Dr. Deborah Thigpen (born Cleveland, Ohio) is an American entrepreneur. Her career began as a publicist with Denver-based Up With People, Inc. (UWP) an international theatrical touring company. As publicist with UWP, she handled media relations in 39 states, Puerto Rico, Venezuela and London. Her connection with the music industry continued as a publicist for Boston, Los Angeles based Alan Haymon Productions, promotions director of KQXL radio in Baton Rouge, LA., and promotions assistant at WBUR, National Public Radio in Boston, MA.

==Education==

She received her BS in journalism in 1978 from Bowling Green State University. She earned her MA in management (2005) and D.M. (2011) from the University of Phoenix. Her doctorate dissertation was Factors influencing the success of African American women small business owner.

Thigpen also received executive training at the Amos Tuck School of Business at Dartmouth College, Boston University and Kent State University.

==Career==

She started Thigpen & Associates, Inc., a public relations and marketing communications firm, in 1988, changing the name to Thigpen & Associates Public Relations in 2006. She has consulted for EPA, Goodyear, Harris County Flood Control District, NASA, Ohio Lottery, the Cleveland Cavaliers.

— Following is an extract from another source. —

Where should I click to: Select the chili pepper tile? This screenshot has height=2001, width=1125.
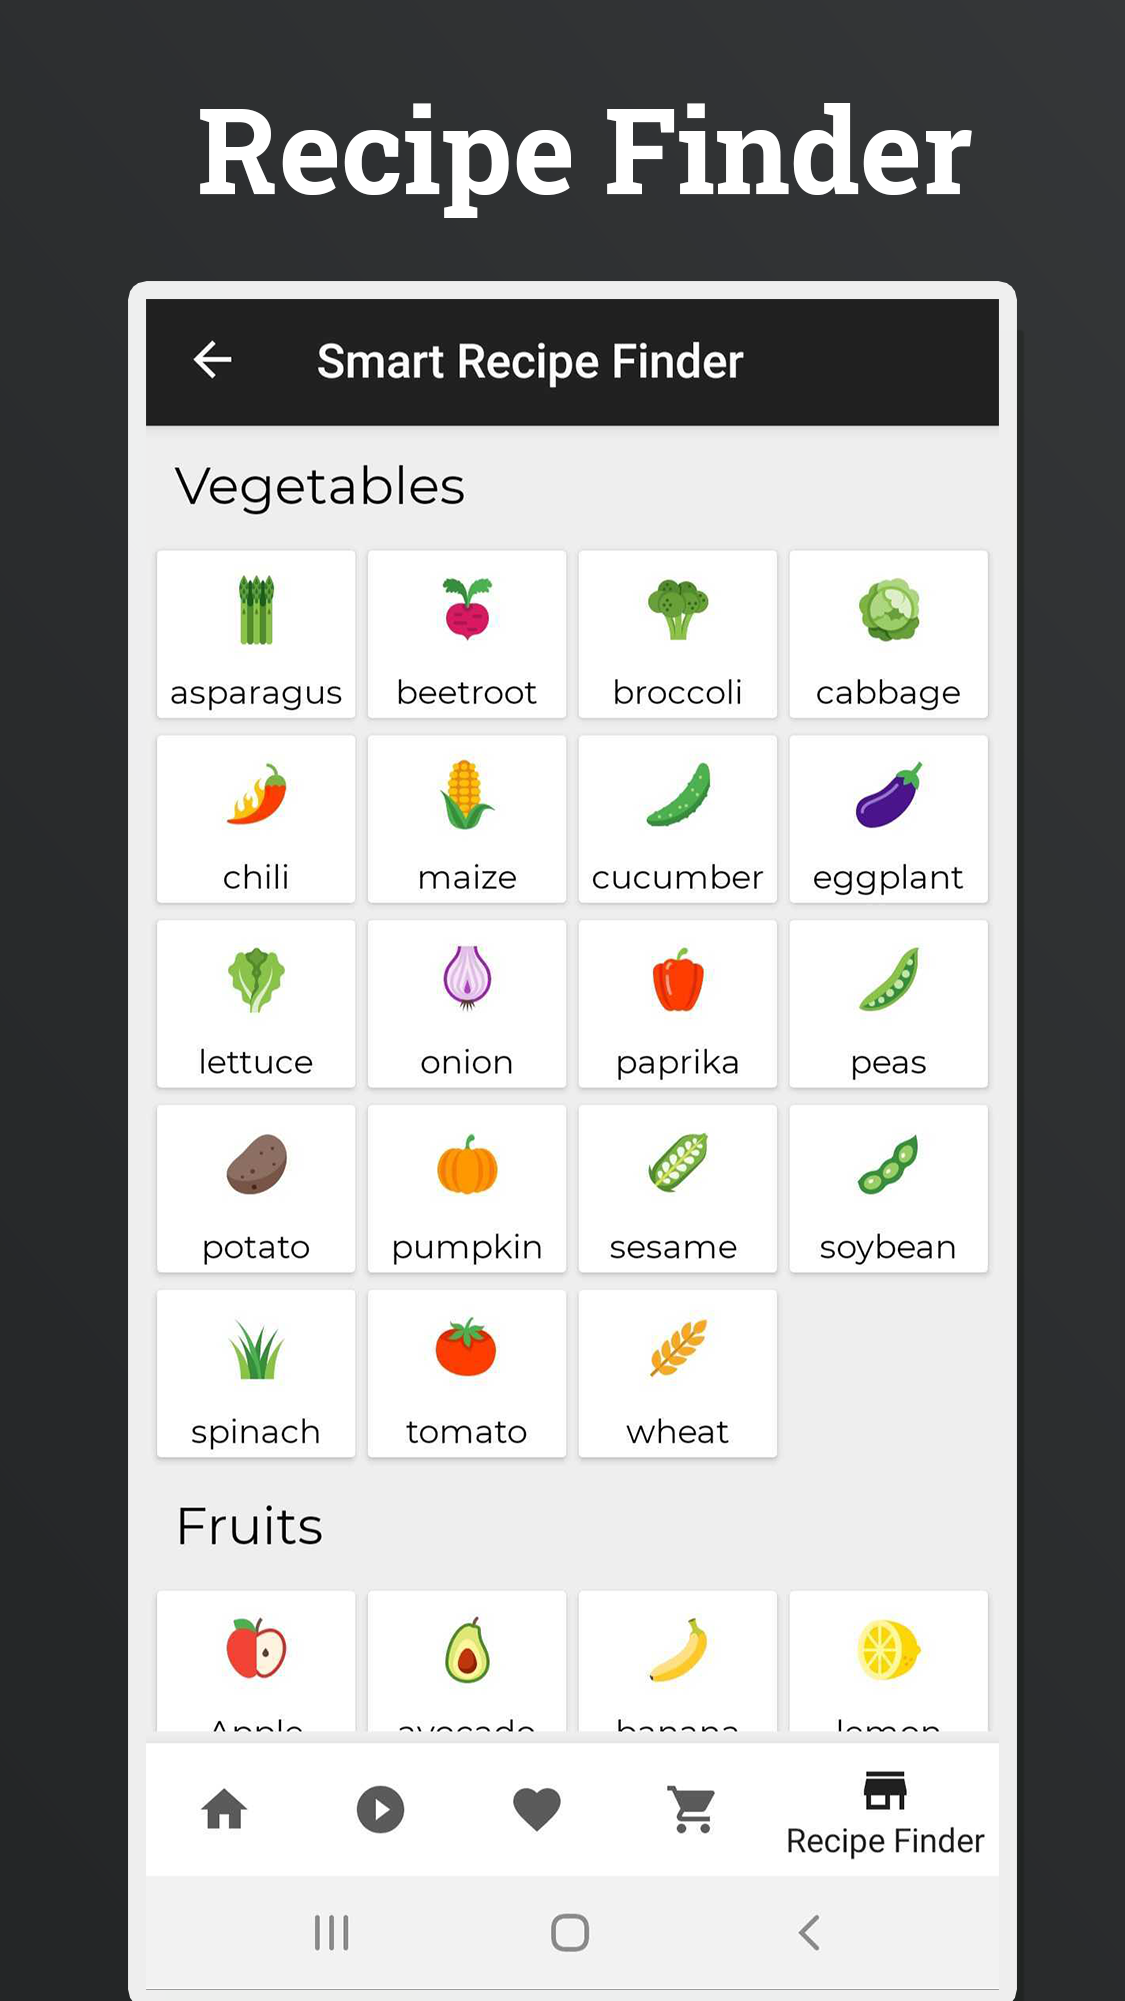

In 1996 she was inducted into the Corporate Leaders Hall of Fame by the Ohio Assembly of Councils. In 1997 she was named the National Minority Small Business Person of the year by the U.S. Small Business Administration.

== Personal life ==
Thigpen is a diamond life member of Delta Sigma Theta sorority. Thigpen also served as an adjunct professor at Texas Southern University and sports information director at Prairie View A&M University.